The four young lovers: who ever remembers which is which? They tend to forget themselves during that bewitched night in the woods. The play requires one of the girls to be taller than the other, but that is their only distinguishing feature. All four have to be both attractive and ridiculous. In this film: there is something spitefully funny about dunking beautiful young people in a mud puddle.
Must have a tone of magical weirdness, not serious but neither easily discounted. Our waking minds don't believe in the fairies, but who knows what images the sleeping self and subconscious entertain? Both characters and audience are disoriented.
The audience can mock the performance of "Pyramus and Thisby" but by the end they must be brought around and become a little misty. Duke Theseus has advice for critics: "The best in this kind are but shadows; and the worst are no worse, if imagination amend them."
Bottom the Weaver is the heart of the story. This film does something I don't remember seeing before: even before the magic, his friends watch him and seem concerned for his mental state. At the end, and for the rest of his life, he will have vague memories and fragmentary dreams of the night he was loved by Titania, queen of the fairies.
Bottom is used for some gentle jibing at human aspirations. Youthful desires tend toward the excessive -- just look at heavy metal lyrics. We dream of omnipotence and immortality. Having discovered sex we yearn for better sex, for ever more exultant encounters.
In folklore the fairies can deliver all of that, but it is perilous to accept their gifts because they are full of tricks. And yet: Bottom spends a whole night with them without coming to harm because he brings no harm with him. The Fairy Queen intends seduction, but he's more interested in chatting with her minions.
"Man is but an ass if he go about to expound this dream". Our desire for the excessive makes us asses.

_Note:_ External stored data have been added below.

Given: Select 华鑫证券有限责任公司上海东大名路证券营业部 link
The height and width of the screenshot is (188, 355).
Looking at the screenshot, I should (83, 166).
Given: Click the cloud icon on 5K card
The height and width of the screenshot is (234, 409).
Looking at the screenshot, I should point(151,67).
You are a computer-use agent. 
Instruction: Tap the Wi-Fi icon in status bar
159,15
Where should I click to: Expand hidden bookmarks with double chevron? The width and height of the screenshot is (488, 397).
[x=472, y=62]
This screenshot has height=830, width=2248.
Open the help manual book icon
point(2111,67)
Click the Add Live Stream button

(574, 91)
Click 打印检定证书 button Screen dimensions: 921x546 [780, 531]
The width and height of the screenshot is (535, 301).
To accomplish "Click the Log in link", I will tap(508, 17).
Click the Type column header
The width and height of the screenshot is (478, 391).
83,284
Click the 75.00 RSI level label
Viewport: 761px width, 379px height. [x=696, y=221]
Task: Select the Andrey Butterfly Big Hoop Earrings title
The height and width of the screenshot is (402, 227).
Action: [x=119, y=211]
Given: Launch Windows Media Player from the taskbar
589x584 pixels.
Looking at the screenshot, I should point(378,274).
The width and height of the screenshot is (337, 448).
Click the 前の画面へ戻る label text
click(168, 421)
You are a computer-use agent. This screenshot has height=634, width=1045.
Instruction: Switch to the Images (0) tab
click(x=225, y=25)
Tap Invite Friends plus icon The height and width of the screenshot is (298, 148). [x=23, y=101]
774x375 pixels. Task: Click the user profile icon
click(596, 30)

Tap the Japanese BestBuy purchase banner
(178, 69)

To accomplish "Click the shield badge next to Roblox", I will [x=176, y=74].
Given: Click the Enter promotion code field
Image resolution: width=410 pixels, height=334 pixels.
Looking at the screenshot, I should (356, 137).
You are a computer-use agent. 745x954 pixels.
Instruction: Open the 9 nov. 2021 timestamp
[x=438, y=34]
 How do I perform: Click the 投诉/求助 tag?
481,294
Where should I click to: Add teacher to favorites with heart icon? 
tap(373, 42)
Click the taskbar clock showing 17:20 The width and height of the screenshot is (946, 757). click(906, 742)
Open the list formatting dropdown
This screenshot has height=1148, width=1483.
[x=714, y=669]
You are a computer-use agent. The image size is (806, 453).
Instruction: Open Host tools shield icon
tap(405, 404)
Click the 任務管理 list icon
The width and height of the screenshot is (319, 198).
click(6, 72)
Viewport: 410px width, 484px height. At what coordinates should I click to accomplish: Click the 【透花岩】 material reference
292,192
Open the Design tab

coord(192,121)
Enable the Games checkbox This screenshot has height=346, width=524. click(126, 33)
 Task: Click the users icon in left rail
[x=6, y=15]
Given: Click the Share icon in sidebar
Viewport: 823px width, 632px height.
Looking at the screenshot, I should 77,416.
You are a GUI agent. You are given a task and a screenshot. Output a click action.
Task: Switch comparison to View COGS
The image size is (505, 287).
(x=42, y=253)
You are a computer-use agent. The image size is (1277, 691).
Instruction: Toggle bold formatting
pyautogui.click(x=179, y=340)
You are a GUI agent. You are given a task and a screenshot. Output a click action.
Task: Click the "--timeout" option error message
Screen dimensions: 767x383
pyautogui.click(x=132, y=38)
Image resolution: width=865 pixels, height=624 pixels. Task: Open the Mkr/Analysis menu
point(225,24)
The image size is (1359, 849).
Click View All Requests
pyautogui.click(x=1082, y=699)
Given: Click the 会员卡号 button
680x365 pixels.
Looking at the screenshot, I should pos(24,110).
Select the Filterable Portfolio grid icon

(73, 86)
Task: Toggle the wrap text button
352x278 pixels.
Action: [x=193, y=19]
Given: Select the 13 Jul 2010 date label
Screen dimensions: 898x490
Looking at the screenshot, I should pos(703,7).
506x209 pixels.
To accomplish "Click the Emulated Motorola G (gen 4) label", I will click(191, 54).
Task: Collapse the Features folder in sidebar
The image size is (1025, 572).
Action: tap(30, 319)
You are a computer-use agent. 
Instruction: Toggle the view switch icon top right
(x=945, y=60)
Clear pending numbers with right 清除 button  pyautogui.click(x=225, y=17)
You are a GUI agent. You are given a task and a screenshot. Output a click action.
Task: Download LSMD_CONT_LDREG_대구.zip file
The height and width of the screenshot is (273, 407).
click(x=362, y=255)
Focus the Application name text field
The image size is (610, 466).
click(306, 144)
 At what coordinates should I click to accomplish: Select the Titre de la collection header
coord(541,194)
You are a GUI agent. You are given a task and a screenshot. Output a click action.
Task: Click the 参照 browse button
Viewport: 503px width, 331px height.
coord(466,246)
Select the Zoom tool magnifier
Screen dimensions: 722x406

Finally, the play-within-a-play is often used by Shakespeare, but here at the end Puck suggests yet another level, that the whole thing has been a dream: "If we shadows have offended, / Think but this, and all is mended, / That you have but slumb'red here / While these visions did appear. / And this weak and idle theme, / No more yielding but a dream..."
Rich casting, although some -- like Sophie Marceau -- are rather wasted and given little to do.
The young folk are fine, with the exception of a strangely wooden Christian Bale.
Rupert Everett and Michelle Pfeiffer are the warring fairy royalty; I think I have to give him points for erotic potency.
Kevin Kline gives his all for Bottom and does a good job, making him both funny and endearing, which is the whole point.
Good use of Italian opera themes in the score. The Mendelssohn hearkens back to Max Reinhardt's A Midsummer Night's Dream (1935).
Available on DVD, 4:3 letterboxed in the US, which is the source of my thumbnails. Needs an upgrade. Anamorphic PAL editions are available.
Second review
Watching an imported Blu-ray makes me like this even more. This is a case where the drastic upgrade in image quality reveals beauty and depth in the composition I had not seen before. A transformation: even the actors all seem better.
Notes:
We see Lysander buying two bicycles in the marketplace, preparing for his nighttime getaway with his lady love.
In Bottom's first appearance an ass passes in front of him, a preview of his later transformation.
Bottom carries a fine cane, a sign of his yearning for gentility above his station.
The fairies have funny bits stealing and leaning new technology: bikes and phonographs.
The magic red flower used to induce love: the next morning we see them growing everywhere.
More Mendelssohn: the familiar "Wedding March" is also from his 1843 "A Midsummer Night's Dream".
The Blu-ray is a region B import from Germany, the "FilmConfect" label. With English audio and subtitles and a few instances of burned-in German subtitles.
This is a lovely presentation, "film-like" as we used to say. It makes the North American non-anamorphic DVD look very sad by comparison. I've seen no sign of a region A upgrade.
The thumbnails are from the Blu-ray.